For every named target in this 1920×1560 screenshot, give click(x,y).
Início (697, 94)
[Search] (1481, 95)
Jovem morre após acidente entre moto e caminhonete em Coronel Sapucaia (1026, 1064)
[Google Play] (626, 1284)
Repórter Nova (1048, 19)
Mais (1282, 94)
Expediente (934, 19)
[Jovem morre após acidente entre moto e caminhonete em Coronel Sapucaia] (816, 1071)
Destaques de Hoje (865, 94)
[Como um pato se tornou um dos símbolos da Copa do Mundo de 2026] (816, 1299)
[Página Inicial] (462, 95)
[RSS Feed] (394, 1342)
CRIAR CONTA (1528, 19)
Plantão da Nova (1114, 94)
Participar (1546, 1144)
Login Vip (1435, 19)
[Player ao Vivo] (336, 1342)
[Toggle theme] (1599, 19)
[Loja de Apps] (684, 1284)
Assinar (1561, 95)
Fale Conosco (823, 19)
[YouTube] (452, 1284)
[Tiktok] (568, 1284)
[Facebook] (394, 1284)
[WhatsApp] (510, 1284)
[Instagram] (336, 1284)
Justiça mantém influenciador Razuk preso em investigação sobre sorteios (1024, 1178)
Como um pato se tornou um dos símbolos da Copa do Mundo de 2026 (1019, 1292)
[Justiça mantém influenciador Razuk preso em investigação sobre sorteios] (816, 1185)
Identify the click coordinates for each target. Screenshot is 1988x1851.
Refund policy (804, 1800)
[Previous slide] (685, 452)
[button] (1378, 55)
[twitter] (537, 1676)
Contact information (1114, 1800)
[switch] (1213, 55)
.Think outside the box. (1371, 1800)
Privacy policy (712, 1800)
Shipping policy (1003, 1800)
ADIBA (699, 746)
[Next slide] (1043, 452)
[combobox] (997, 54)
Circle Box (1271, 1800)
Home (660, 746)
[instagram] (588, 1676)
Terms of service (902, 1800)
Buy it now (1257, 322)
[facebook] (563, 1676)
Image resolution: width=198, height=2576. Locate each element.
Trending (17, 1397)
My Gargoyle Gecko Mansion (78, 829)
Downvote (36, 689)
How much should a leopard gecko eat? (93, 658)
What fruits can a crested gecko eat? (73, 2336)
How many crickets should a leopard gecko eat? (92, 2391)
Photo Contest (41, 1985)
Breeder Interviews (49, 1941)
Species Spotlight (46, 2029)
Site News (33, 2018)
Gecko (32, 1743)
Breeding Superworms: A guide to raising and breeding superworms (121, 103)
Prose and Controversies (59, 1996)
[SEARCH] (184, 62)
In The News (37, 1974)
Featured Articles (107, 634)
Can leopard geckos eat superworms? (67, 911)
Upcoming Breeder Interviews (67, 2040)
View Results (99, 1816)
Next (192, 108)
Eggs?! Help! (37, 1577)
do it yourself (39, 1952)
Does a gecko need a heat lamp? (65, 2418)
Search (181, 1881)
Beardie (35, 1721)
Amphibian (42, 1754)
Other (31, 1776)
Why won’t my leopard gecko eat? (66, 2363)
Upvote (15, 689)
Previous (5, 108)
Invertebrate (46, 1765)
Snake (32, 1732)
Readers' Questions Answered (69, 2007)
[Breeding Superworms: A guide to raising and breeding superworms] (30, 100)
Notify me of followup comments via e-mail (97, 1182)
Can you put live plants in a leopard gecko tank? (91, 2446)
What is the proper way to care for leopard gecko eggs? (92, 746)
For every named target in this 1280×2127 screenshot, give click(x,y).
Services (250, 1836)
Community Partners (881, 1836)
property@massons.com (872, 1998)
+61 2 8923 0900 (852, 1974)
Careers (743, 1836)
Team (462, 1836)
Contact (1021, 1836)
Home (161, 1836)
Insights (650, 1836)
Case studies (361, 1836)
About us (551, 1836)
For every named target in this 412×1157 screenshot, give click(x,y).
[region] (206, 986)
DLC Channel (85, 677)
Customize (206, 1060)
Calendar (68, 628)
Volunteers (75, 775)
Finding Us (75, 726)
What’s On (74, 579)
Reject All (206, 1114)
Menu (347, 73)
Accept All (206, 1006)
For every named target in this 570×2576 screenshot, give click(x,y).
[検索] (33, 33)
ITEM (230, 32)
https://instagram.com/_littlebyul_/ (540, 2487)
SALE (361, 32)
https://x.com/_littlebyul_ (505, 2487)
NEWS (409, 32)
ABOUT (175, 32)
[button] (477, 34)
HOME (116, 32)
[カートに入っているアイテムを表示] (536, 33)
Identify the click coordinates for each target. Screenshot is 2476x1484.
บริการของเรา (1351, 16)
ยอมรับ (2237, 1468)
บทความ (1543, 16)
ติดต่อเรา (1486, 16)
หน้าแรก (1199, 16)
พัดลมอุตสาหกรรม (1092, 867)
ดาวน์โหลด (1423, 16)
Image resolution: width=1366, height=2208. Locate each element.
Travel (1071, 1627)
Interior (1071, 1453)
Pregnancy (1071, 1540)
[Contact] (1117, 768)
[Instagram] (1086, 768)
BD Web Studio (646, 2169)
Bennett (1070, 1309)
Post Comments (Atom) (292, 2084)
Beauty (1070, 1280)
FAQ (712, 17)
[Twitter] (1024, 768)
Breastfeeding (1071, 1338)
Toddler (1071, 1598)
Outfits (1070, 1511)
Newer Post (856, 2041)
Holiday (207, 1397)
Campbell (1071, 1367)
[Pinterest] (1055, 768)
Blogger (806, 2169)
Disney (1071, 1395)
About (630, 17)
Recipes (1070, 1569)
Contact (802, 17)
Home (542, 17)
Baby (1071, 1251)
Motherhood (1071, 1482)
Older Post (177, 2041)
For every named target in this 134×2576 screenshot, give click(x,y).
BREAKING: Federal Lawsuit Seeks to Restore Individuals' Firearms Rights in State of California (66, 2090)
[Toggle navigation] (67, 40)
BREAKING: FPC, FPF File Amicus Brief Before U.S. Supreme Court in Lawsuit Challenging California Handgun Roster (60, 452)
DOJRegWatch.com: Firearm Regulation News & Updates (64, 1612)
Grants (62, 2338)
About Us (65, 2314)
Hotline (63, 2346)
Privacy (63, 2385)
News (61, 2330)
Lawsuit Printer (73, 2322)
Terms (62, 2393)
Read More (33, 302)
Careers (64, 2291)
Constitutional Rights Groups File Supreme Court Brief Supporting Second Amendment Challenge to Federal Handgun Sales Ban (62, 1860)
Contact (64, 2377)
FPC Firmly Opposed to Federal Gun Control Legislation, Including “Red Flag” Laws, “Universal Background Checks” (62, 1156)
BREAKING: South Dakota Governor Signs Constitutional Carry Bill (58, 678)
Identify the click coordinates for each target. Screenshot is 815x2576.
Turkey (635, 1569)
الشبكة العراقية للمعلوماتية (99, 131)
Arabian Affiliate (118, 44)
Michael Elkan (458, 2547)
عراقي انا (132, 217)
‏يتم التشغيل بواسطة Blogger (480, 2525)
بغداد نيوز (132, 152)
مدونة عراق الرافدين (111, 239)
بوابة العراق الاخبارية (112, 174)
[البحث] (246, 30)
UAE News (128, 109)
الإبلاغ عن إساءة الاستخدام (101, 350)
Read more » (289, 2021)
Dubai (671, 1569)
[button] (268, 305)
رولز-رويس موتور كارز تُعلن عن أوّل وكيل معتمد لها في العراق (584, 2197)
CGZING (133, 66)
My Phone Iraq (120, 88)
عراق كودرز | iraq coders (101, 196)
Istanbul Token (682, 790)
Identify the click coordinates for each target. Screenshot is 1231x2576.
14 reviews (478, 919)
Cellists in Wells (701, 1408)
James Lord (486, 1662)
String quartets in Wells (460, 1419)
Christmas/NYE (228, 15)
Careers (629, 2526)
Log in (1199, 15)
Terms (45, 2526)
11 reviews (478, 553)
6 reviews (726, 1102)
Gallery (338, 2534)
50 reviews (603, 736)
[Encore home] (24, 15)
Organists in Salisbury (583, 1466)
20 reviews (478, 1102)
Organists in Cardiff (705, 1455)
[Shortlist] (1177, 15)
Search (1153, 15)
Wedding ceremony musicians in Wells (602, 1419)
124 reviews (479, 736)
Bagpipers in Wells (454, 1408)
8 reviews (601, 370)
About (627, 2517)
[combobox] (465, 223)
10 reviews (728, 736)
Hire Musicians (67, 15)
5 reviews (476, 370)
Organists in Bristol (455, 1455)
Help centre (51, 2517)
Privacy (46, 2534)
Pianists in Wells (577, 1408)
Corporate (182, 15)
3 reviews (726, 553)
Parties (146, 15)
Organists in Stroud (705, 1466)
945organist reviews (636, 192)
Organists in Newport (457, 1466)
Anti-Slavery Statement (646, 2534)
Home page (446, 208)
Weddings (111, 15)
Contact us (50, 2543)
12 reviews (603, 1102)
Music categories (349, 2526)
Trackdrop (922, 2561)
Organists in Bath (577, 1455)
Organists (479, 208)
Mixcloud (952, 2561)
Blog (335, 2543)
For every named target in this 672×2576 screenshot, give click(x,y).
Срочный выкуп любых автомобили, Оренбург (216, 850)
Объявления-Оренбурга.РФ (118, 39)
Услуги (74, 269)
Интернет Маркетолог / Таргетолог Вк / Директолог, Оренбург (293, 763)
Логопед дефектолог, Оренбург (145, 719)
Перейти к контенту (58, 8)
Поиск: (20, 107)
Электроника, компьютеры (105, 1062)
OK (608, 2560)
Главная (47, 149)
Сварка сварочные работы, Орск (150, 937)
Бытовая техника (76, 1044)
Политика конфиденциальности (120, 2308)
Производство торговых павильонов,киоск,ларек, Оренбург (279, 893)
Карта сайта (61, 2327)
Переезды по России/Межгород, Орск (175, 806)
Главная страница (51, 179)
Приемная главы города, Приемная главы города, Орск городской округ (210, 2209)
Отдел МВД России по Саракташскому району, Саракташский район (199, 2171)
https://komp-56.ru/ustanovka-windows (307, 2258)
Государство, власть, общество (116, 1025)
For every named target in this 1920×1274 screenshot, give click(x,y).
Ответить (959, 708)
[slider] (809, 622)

▶ [Exercise]: Copy out all lines of the listing where the word "Post" appears.

▶ [Response to this task]:
Post Comments (Atom) (292, 2084)
Newer Post (856, 2041)
Older Post (177, 2041)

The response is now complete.